* _Data excerpts_:
:::

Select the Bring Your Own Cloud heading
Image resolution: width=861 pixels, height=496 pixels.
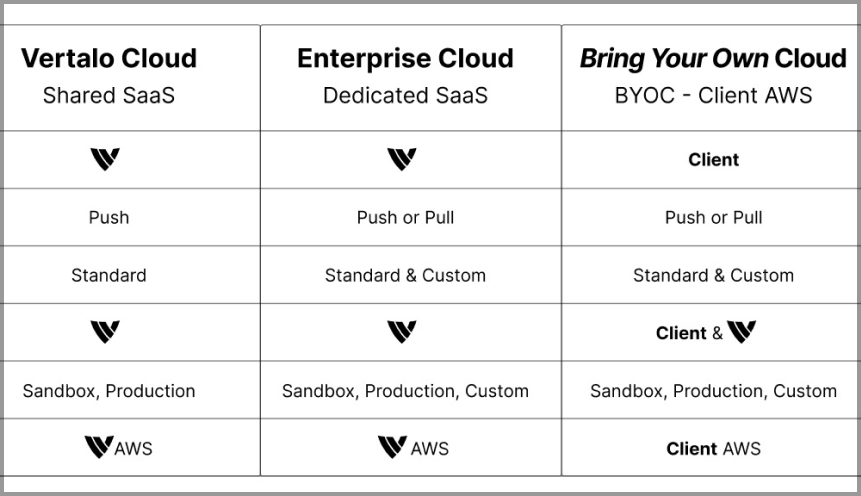(713, 58)
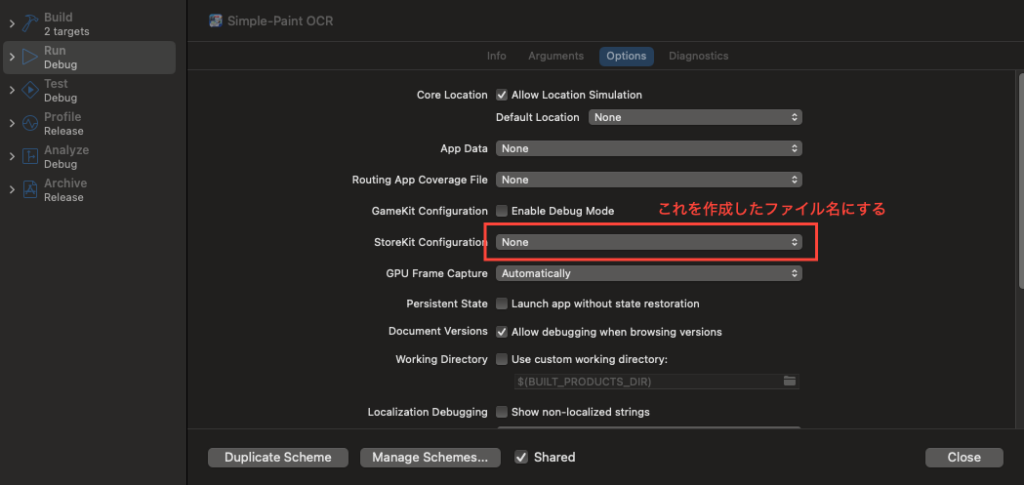This screenshot has width=1024, height=485.
Task: Open the StoreKit Configuration dropdown
Action: [649, 242]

:::

* _Problem requirements_:
Copy these entries precisely and drop any picture.

* _Response_:
Select the Bring Your Own Cloud heading
Image resolution: width=861 pixels, height=496 pixels.
(713, 58)
This screenshot has width=1024, height=485.
Task: Open the StoreKit Configuration dropdown
Action: [649, 242]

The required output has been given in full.